* begin EXERCISE MATERIAL *

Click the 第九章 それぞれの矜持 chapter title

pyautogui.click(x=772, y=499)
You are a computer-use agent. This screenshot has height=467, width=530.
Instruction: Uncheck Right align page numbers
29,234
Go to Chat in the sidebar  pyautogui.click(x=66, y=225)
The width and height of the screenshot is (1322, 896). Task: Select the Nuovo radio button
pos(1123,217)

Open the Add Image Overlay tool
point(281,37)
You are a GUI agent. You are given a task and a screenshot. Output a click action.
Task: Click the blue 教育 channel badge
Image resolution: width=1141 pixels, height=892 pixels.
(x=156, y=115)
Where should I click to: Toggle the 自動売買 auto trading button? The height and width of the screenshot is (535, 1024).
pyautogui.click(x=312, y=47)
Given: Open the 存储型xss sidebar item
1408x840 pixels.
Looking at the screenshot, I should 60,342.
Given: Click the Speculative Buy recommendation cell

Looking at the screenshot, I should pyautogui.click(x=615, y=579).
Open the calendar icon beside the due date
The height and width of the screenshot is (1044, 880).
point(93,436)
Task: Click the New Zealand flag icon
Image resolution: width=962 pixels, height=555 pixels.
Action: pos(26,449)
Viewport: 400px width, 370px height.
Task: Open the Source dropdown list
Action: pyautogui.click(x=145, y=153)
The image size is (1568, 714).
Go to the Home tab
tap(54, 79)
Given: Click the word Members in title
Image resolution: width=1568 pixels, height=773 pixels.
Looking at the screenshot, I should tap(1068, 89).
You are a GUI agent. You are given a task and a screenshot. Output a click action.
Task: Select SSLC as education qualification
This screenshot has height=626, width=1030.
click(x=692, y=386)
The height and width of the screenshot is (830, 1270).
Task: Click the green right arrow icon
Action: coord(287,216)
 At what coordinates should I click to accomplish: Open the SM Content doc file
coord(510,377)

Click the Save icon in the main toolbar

* end EXERCISE MATERIAL *

WHAT TO DO: Count how many lines of the items contain the string "pixels", matching case exactly. Give only the number.

SOLUTION TO THIS EXERCISE: 4